Buena parte del atractivo del giro es que se vuelve adictivo conforme la adrenalina fluye desde lo más alto del organigrama hasta el más humilde de los colaboradores. Por ejemplo, cuando hay que cumplir con un itinerario en medio de malas condiciones meteorológicas, pagar una factura vencida a un proveedor estratégico, despachar hasta su límite una aeronave, pasar una revisión técnica por parte de la autoridad o negociar un millonario contrato de adquisición de aeronaves.
No cabe duda que la aviación es una actividad intensa en todos los sentidos, en especial en lo que toca a manejo de riesgos y administración de recursos financieros.
En este contexto, los dueños, en especial los de las empresas pequeñas o medianas, sufren enormes presiones para mantener las aerolíneas funcionando, lo cual supone un gran esfuerzo y a veces significativas inyecciones de capital, algo que no todos los inversionistas quieren o pueden hacer.
Afortunadamente la gran mayoría de ellos se comprometen con sus empresas, a las que valientemente blindan financieramente permitiendo a sus competentes administradores hacer verdaderos milagros con los recursos.
¿Pero qué sucede cuando los dueños de una aerolínea deciden que ya no pueden o ya no quieren seguir invirtiendo en ella?
No es sencillo disimularlo y tarde o temprano las malas noticias comienzan a permearse iniciando un proceso de erosión del liderazgo efectivo, esencial componente de la gestión de una organización, remitiendo a los colaboradores a un ambiente de desconcierto, falta de dirección, inseguridad, ineficiencia y desánimo, fenómeno magnificado por la incertidumbre que lo único que hace es convertirse en una suerte de bola de nieve conforme es transmitida voluntaria o involuntariamente dentro y fuera de la compañía.
Lo anterior, a su vez, provoca desconfianza entre algunos actores de los que depende el operador, comenzando por sus clientes y siguiendo por las autoridades aeronáuticas, bancos, proveedores y gremios, impactando finalmente en las operaciones, al grado de llevarla fácilmente al cese de vuelos, no sin antes hacer peligrosos escarceos con los límites de la seguridad.
Como la historia lo demuestra (Líneas Aéreas Azteca, Aerolíneas Internacionales, ALMA etc.), el que los dueños “tiren la toalla” puede tomar varios matices, entre ellos, dejar de invertir en la modernización o crecimiento de flota; decidir que la aerolínea per sé ya no es negocio y comenzar a sangrarla y apretarla hasta donde aguante como un instrumento de generación de flujos de dinero para mantener o respaldar otras de sus empresas; ponerla en venta, salir corriendo cuando la empresa requiera más dinero para seguir operando o ponerla en quiebra. Independientemente de las formas, el resultado es devastador, en especial para los colaboradores y los proveedores que siempre terminan, como se dice coloquialmente “pagando los platos rotos”.

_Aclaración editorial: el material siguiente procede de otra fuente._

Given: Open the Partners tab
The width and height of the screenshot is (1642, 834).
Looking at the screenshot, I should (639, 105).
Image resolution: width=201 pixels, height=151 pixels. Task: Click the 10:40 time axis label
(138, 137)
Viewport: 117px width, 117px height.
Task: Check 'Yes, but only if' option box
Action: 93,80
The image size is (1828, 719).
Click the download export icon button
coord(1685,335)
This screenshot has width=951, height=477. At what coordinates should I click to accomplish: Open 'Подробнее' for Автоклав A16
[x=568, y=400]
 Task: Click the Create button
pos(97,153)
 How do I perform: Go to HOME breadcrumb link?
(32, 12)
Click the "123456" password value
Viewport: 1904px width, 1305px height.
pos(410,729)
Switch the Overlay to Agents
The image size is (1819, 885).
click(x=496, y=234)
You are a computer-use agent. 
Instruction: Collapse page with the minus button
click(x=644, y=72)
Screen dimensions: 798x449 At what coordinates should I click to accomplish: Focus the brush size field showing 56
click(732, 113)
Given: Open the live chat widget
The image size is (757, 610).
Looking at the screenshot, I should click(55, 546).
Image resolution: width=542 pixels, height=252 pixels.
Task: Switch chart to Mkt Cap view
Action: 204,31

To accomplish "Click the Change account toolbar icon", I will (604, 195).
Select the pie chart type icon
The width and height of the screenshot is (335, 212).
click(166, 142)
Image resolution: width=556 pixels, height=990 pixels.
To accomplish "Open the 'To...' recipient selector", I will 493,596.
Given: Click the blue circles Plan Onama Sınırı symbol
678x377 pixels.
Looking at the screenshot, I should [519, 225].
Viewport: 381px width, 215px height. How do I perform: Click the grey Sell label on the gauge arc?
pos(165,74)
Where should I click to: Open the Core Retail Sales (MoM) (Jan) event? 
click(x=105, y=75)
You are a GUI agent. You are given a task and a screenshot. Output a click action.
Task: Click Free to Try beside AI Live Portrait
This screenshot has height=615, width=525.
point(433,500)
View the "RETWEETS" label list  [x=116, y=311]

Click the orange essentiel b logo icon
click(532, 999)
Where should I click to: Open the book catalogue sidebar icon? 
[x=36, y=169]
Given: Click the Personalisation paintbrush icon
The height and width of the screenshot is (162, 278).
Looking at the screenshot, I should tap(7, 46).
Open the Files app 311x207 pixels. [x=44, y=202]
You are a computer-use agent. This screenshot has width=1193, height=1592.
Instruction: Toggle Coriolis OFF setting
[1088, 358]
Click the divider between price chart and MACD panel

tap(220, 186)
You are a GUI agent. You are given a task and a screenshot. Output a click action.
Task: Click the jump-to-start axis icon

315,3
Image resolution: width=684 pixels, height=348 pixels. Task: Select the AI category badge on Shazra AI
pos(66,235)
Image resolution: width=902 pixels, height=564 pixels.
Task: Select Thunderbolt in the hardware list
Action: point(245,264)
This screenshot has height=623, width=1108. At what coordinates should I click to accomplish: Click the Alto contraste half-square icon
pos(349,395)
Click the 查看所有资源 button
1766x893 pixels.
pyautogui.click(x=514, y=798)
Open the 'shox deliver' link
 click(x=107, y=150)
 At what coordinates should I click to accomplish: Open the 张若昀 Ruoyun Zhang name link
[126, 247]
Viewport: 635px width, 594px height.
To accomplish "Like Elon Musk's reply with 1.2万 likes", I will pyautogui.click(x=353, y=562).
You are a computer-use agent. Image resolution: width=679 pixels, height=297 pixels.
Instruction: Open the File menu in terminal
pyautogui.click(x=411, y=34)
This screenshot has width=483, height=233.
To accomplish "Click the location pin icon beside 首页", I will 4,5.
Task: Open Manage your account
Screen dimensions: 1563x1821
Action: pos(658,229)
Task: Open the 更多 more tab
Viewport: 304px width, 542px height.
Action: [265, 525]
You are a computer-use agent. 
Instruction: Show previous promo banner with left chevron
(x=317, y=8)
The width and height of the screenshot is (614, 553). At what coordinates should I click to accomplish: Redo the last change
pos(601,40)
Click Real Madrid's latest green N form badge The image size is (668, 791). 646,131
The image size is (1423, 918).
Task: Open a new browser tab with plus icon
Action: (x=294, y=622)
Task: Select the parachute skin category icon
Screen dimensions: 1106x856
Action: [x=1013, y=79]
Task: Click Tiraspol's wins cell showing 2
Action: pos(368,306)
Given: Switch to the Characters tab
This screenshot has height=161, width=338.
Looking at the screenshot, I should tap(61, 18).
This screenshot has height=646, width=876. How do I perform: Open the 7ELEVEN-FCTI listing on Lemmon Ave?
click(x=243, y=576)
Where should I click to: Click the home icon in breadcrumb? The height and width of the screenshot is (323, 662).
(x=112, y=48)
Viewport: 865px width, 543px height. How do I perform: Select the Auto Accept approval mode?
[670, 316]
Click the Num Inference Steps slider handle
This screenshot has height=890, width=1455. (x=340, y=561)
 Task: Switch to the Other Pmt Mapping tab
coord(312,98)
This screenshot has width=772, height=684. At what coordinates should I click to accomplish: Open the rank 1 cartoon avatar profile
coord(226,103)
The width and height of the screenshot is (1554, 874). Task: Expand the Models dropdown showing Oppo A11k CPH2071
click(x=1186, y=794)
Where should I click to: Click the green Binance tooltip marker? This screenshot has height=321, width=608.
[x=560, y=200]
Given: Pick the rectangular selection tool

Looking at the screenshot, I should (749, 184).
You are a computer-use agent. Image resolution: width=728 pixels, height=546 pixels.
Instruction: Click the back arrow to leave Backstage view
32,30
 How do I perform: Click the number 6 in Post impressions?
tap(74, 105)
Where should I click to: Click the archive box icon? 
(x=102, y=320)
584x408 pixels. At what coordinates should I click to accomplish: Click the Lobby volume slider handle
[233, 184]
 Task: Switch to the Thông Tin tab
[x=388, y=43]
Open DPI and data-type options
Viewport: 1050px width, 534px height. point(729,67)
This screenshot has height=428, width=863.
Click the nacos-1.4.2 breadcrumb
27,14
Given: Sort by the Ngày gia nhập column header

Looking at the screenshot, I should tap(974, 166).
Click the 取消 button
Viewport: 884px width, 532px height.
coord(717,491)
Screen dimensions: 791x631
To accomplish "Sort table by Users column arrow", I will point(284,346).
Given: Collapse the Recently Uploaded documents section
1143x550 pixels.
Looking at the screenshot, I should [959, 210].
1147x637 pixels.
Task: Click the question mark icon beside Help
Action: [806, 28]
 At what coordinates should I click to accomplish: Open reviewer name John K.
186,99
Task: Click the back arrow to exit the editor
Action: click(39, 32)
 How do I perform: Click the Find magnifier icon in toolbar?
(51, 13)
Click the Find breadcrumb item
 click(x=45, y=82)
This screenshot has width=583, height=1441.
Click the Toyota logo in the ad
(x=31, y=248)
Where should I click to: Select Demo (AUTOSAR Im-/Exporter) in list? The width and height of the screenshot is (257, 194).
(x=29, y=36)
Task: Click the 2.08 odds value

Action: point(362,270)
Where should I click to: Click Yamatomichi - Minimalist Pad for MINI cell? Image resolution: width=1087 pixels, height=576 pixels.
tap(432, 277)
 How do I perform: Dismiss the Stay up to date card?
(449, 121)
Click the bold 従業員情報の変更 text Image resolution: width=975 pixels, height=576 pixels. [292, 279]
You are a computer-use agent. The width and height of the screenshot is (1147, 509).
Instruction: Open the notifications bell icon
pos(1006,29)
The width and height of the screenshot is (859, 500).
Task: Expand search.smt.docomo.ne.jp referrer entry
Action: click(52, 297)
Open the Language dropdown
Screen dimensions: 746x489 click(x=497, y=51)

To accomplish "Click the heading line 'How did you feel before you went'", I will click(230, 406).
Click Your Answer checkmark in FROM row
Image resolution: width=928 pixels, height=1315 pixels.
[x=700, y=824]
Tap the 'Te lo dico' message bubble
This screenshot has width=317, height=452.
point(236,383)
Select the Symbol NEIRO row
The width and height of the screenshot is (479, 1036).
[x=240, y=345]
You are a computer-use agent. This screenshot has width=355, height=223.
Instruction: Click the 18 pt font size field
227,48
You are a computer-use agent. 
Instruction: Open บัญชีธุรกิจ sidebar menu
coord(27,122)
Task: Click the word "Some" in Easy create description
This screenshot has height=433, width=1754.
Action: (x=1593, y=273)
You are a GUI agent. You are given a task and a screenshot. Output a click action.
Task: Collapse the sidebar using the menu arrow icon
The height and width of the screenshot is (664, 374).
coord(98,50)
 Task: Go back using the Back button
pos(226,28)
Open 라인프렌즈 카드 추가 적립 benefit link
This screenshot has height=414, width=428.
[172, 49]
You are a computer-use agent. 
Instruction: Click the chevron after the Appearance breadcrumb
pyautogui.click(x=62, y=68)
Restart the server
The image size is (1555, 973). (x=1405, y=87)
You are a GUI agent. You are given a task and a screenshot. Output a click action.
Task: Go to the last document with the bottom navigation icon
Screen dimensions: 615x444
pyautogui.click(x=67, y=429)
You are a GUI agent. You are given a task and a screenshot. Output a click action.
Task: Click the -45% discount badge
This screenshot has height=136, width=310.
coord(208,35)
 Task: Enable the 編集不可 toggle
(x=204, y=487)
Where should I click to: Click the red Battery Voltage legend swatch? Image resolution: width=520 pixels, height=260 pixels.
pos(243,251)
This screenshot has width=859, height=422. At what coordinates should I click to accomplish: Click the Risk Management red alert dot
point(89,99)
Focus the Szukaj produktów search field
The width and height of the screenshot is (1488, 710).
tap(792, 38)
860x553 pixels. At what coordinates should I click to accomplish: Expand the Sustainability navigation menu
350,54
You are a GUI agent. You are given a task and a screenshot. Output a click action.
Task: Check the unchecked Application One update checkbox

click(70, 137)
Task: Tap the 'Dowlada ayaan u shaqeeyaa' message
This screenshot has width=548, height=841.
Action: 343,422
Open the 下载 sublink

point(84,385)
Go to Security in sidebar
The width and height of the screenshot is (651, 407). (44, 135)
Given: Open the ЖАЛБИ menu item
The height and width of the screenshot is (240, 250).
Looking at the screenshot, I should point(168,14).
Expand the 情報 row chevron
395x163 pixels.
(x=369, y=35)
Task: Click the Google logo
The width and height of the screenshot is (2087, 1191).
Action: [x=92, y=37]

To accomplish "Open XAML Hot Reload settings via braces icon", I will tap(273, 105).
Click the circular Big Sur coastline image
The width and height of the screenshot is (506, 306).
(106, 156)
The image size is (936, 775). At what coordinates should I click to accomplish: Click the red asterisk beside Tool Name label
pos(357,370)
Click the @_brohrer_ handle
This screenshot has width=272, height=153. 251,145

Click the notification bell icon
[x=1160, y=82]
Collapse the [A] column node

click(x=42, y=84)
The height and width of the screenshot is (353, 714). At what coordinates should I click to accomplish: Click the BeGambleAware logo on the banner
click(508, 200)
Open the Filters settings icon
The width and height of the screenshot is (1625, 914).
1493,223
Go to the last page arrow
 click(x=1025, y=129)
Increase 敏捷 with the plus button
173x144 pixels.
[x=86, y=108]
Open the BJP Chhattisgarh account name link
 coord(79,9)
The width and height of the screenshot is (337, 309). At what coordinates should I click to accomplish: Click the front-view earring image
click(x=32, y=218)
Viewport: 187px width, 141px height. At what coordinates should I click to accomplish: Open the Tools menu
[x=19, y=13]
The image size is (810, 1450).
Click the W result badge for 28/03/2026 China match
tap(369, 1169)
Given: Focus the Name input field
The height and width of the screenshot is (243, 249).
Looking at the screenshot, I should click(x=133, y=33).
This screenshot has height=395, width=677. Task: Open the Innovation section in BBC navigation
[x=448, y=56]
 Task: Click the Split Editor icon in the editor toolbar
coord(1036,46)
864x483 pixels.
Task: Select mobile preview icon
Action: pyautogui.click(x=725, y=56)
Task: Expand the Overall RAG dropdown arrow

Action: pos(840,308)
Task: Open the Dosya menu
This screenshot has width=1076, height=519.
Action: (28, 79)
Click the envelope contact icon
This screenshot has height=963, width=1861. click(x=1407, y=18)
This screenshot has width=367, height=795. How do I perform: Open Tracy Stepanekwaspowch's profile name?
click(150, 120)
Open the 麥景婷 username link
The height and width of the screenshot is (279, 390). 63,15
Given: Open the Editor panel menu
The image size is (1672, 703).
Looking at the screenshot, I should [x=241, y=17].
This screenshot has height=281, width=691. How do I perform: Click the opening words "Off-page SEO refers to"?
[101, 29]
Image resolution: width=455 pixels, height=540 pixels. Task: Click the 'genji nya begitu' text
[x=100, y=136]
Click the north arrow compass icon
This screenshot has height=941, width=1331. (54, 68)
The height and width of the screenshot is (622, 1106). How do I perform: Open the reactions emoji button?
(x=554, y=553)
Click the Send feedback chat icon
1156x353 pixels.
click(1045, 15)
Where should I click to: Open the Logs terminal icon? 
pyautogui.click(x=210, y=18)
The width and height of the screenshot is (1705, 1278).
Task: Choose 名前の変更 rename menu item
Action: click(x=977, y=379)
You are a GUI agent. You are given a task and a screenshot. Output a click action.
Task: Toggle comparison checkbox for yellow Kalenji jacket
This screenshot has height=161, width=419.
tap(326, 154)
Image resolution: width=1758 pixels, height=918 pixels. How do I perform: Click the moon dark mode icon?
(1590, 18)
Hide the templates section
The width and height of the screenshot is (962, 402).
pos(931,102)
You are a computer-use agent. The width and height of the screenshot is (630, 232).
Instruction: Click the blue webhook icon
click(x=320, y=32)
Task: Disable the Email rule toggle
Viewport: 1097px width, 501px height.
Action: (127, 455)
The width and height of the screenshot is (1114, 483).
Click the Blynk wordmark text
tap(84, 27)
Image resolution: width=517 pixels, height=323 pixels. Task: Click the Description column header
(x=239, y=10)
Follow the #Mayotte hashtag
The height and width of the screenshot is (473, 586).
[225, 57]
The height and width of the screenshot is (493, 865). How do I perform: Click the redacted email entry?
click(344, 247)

Por eso, cuando todo indique que los dueños de una línea aérea ya se rindieron, es tiempo de sonar las alarmas por doquier a fin de tratar de evitar un accidente; si es posible, encontrar una manera para que la empresa no se sume al enorme panteón del aerotransporte con todo lo que ello supone en materia de conectividad, pérdida de empleos y reducción de actividades económicas o blindar los legítimos derechos de los potenciales afectados, evitando de paso desgastantes litigios en los que la mayoría de las veces realmente no se gana nada.